▶ Your objective:
Every line that holds the word "dropdown" needs to be copied from the data below.

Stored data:

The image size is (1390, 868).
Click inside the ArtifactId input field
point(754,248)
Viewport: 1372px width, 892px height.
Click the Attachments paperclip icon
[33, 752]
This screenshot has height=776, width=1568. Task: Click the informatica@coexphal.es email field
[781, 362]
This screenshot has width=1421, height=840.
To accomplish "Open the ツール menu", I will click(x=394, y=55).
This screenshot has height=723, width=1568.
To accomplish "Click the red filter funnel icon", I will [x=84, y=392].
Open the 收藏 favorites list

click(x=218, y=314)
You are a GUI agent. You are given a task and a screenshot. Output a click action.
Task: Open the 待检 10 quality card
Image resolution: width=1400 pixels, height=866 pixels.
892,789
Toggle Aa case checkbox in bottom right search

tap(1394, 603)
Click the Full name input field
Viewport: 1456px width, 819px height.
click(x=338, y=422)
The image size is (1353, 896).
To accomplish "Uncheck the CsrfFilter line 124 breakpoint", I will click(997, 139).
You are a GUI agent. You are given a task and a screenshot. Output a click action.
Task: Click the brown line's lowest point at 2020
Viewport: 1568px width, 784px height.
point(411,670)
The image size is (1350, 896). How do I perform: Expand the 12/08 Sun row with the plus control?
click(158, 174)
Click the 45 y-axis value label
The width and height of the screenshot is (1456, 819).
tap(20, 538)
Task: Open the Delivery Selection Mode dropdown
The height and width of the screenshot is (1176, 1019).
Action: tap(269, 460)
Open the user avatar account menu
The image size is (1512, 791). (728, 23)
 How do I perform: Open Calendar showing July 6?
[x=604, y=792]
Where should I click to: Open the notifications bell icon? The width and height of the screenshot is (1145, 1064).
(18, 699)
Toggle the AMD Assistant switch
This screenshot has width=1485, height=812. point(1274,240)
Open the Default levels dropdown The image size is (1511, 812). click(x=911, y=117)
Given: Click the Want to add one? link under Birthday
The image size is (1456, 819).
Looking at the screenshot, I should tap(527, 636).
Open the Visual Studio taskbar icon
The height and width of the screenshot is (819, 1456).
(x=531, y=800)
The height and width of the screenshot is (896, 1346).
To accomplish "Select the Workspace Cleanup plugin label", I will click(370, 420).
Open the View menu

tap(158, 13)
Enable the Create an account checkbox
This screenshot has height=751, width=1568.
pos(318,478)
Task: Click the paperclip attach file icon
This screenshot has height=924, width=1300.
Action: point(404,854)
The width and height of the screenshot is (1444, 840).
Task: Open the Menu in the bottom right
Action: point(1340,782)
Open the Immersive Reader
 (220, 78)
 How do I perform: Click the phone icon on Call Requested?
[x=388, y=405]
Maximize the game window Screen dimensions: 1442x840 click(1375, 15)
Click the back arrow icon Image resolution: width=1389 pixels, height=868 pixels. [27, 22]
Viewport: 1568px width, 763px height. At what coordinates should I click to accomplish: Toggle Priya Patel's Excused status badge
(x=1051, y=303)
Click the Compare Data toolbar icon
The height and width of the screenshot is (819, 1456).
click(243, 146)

▶ Solved exercise:
Task: Open the Delivery Selection Mode dropdown
Open the Default levels dropdown The image size is (1511, 812). click(x=911, y=117)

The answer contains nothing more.